Climate change and population growth are making the Great Lakes region's role as a global food producer more important as water shortages become more severe in other parts of the world.

"The coming water crisis will affect everyone and everywhere," said Jim Olson, a water-rights lawyer in Traverse City, Mich.

The Great Lakes, one of the world's most abundant collections of fresh water, are positioned to become "ground zero" as water vanishes elsewhere. North America's largest lakes by volume, they hold 20 percent of all fresh surface water on Earth. Their 6 quadrillion gallons are enough to submerge the continental United States in 5 feet of water. They are the source of drinking water for 30 million Americans and 10 million Canadians.

They do not hold as much fresh water as the world's largest lake, Russia's Lake Baikal. But unlike the Siberian lake, the Great Lakes lie in a moderate climate and are accessible for shipping, recreation, tourism, drinking water, agriculture, energy production and manufacturing.

Water management pact

The lakes' usage has drawn more attention in recent years from ­politicians and legal scholars who say Great Lakes water-management laws pale in comparison to those of the American Southwest, where battles over water have been fought for decades.

Scholars believe the region's legal framework is evolving, as ­evidenced by intense negotiations that resulted in the Great Lakes region's first binding water-management compact. The area has traditionally been less irrigated than others. But that is changing with concerns over weather becoming more unpredictable because of ­climate change.

"Farmers are just hedging against bad weather," said Jim Hoorman, an Ohio State cooperative extension agent.

The long-term outlook has the potential to affect everything from shipping to recreation to water quality, as changing food markets worldwide prompt area land to be farmed more intensely. "We are blessed in Ohio with water, but there is a need for a long-term strategy on [better] managing the resource," said Larry Antosch, Ohio Farm Bureau Federation senior director of policy development and environmental policy.

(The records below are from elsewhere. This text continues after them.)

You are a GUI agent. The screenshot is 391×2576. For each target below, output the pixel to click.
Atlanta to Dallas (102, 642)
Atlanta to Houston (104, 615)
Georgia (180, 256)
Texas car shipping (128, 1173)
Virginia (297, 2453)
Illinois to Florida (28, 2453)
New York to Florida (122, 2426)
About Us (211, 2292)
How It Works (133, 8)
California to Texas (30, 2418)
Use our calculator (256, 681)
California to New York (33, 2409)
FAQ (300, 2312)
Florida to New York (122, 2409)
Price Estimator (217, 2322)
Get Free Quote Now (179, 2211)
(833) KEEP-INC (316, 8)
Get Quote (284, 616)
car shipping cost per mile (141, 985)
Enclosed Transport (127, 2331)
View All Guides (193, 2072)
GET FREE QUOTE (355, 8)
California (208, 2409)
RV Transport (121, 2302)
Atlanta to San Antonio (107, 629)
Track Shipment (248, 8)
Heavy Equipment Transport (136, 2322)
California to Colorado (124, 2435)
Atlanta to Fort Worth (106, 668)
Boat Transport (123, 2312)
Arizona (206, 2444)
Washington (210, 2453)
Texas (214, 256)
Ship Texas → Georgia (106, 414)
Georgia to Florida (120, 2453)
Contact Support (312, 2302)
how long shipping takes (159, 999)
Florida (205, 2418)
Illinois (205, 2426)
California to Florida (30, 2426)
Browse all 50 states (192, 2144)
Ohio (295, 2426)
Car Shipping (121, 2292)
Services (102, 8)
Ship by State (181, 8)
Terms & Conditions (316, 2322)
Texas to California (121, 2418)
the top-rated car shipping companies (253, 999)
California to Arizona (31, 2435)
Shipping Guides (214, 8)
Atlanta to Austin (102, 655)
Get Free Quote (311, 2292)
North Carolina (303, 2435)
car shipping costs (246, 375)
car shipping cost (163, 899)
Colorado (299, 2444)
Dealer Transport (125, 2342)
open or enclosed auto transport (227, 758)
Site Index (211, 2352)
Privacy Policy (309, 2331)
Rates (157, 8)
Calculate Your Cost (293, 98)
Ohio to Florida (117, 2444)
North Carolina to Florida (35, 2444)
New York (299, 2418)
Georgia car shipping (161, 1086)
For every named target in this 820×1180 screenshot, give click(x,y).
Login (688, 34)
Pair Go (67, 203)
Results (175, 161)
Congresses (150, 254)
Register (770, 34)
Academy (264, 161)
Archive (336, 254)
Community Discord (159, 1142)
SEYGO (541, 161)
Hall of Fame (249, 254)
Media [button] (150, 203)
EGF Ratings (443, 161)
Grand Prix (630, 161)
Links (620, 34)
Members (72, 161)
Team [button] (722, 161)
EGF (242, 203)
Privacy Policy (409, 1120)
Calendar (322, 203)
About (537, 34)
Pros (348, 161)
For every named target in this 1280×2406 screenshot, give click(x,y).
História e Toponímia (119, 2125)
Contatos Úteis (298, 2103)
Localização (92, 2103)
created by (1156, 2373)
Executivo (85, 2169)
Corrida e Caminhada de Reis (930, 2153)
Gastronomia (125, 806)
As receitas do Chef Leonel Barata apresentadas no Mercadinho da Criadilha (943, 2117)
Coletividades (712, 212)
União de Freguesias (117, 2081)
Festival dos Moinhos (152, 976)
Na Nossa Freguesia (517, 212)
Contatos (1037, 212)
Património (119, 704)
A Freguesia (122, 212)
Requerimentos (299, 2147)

The issue gained more traction recently following the publication of a major essay by Lester R. Brown, president of the Washington-based Earth Policy Institute.

In his paper, Brown notes half of the world's population is in 18 countries that are water-stressed: They are pumping out aquifers faster than rain is replenishing them. That group includes the politically unstable Middle East but also China, India and the United States — the world's top three food ­producers.

Brown theorizes that if the world has now reached what is known as "peak water" — that point at which water will forever be used faster than it is replaced — then the business of growing food will change because it will be more difficult to produce it in water-stressed areas.

One of the most water-stressed parts of the United States is the Great Plains region, where water is being depleted fast from the massive Ogallala aquifer by Texas, Oklahoma, Kansas and Nebraska.

As Great Plains wells dry up, farms in the Great Lakes region and other parts of the Midwest will be under greater pressure to produce.

"We are going to see and are already seeing water-intensive industries move back to the Midwest," said Jim Byrum, Michigan Agri-Business Association ­president.